Exercise description:
From the material below, work out how many lines contain "each" and answer with the number only.

Available data:
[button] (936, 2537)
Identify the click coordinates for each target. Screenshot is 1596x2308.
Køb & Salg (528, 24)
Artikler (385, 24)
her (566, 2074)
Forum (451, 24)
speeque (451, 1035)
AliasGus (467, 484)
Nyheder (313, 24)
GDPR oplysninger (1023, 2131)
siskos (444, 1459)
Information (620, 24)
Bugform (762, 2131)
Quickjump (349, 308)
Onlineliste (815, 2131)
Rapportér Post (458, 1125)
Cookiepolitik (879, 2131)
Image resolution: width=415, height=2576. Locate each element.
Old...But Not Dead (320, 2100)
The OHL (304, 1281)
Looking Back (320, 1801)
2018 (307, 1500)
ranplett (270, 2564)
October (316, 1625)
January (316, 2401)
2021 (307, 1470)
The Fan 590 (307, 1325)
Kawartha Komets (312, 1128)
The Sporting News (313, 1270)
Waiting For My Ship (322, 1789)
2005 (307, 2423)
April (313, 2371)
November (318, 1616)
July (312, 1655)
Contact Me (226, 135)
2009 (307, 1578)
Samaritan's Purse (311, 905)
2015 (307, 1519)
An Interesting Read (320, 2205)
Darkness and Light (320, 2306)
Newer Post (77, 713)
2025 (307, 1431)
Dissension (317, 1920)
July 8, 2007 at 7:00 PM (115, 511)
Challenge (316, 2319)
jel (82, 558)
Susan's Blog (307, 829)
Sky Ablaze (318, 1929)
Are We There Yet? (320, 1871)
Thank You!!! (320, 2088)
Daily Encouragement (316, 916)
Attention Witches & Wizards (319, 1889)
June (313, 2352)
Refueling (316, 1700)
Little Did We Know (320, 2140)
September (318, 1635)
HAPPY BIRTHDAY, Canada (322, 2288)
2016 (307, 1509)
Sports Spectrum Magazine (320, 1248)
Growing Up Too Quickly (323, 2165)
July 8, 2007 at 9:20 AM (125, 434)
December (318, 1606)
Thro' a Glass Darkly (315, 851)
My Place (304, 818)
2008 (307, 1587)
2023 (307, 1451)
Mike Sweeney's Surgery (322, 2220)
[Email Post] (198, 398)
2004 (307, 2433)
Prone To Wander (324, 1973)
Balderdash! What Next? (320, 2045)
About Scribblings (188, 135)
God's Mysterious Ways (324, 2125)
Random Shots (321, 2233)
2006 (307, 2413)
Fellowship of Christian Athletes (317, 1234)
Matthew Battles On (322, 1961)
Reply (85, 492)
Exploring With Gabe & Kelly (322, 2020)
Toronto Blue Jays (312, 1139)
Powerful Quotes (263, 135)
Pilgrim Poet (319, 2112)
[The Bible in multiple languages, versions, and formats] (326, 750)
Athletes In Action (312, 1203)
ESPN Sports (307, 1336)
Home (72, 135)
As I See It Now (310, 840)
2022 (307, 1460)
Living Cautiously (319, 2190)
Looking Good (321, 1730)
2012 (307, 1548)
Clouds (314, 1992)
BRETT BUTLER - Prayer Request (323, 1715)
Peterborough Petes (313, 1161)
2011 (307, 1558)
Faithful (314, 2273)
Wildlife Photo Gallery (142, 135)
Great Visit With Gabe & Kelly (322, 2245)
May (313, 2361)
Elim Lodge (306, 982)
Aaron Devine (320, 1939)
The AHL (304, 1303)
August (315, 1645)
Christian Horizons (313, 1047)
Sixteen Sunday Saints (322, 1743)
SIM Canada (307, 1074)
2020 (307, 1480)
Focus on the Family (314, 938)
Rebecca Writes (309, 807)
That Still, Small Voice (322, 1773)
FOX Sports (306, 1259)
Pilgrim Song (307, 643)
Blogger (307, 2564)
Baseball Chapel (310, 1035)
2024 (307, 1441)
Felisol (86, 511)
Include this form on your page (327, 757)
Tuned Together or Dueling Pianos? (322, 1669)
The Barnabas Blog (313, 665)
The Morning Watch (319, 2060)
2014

Written response:
2